Glamor, shadow, fakey-fake, sorcery of a sort. No doubt.
Whatever. So Bret Easton Ellis has loaded up his cannon with this wickedly acid, nasty little high-style and uber-pomaded little broadside all about the beautiful people, the rich, the decadent, the gorgeous, the airbrushed sleek-featured glamor-dripping workout-to-glorious-perfection fashionistas & supermodels & society mavens & club-tycoons and jet-setters, and the glitterati and A-and-B-list celebs, swooping down from limos & helicopters on the roof to the VIP lounges of high-octane parties from Hollywood to Manhattan to London to Paris, even as the hyper-predatory vultures of the papparazzi swoop down upon them.
Hunter, hunted.
And the hunt is captured within the flash of a tele-photo lense, frozen by the pop of a cork from the virginal mouth of a Cristal bottle. And what in the Christ is with all the guys lurking around with cameras, and the *two* separate film crews, and sticking to the script, and all the p*ssed off assistant directors and props people?
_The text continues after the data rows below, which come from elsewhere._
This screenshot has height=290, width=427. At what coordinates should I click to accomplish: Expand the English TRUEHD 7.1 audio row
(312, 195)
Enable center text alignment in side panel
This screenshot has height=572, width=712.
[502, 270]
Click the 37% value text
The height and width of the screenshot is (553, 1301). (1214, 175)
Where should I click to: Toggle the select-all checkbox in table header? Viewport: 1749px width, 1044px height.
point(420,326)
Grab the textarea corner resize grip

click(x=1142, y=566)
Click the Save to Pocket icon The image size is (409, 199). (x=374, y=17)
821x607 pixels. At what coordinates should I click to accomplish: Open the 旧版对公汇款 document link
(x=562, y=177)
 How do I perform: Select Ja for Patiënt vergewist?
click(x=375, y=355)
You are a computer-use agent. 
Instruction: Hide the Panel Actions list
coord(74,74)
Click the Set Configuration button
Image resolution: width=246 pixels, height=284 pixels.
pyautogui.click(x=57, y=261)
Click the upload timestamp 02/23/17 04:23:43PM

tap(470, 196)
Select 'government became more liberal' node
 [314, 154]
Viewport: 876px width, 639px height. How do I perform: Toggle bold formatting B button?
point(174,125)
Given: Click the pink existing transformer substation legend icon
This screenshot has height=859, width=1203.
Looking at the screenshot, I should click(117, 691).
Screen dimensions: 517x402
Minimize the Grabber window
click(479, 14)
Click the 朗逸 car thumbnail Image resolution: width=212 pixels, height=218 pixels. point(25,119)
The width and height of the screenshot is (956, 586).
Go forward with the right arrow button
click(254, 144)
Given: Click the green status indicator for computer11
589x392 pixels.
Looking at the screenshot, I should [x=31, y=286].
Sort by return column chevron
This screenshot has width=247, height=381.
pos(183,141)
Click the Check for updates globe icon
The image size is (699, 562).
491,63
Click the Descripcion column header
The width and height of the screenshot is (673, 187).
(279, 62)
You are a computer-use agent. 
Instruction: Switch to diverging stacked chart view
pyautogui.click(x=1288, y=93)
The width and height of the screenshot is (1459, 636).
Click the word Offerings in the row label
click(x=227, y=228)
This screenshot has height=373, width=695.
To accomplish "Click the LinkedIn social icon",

At its hungry-but-hip and very techno heart of darkness, it's all about supermodel & clubster Victor Ward, who pouts up at you from all the magazine covers (seen his cover for Youthquake, baby?) and smirks down at you from all the billboards. Victor Ward, twenty-six, toned to perfection, abs of steel, on the precipice of mad fame, about to open a terrifyingly hip new club with his partner and nemesis Damian, whose girlfriend---and deep-pocketed uber-model financier---he's nailing.
So take a peek in the Prada cauldron: we've got sex, and high style, and fashion, and betrayal.
We've got a club opening deep in the black, rotten heart of Manhattan, and I'm not talking just any club, baby! I'm talking big, Titanic big, Demi Moore preggers on the cover of Vanity Fair big: Victor is helping buddy/techno-thug/arch-nemesis open up the hippest, most happening new Manhattan nightspot of the second, which is where we are air-dropped into Glamorama.
Victor is the Man of the Moment, baby! He's hot, he's sleek, he's happening. He's surrounded by the glitteriest of stardom's glitterati, with plenty of names and faces you'd dig: Quentin Tarantino, Elvis Costello, Steven Spielberg, Ione Skye, Joaquin Phoenix, Seal, John-John Kennedy, even Patrick Bateman makes an appearance.
Victor is also broke: he drives into Chemical Bank on his Vespa, only to find he's overdrawn by 100 bucks. And his dad, who---well, let's say for now he *works* in Washington---wants him to get his life together.
So---he does, takes a flyer on the QE2 to London, takes a gig to find an old college flame, and "Glamorama" takes a turn for the seriously deranged.
Should you read this book? Absolutely, if you're cool with Bret Easton Ellis's sick little tendency to let the prose go insane on you, to seduce you, and sicken you, with his home-brewed brand of literary lunacy. I wouldn't worry so much about the social commentary: what you have in "Glamorama" is equal parts fun, fury, sex, debauchery, flagrant snort-laughing stupidity, and terrorism.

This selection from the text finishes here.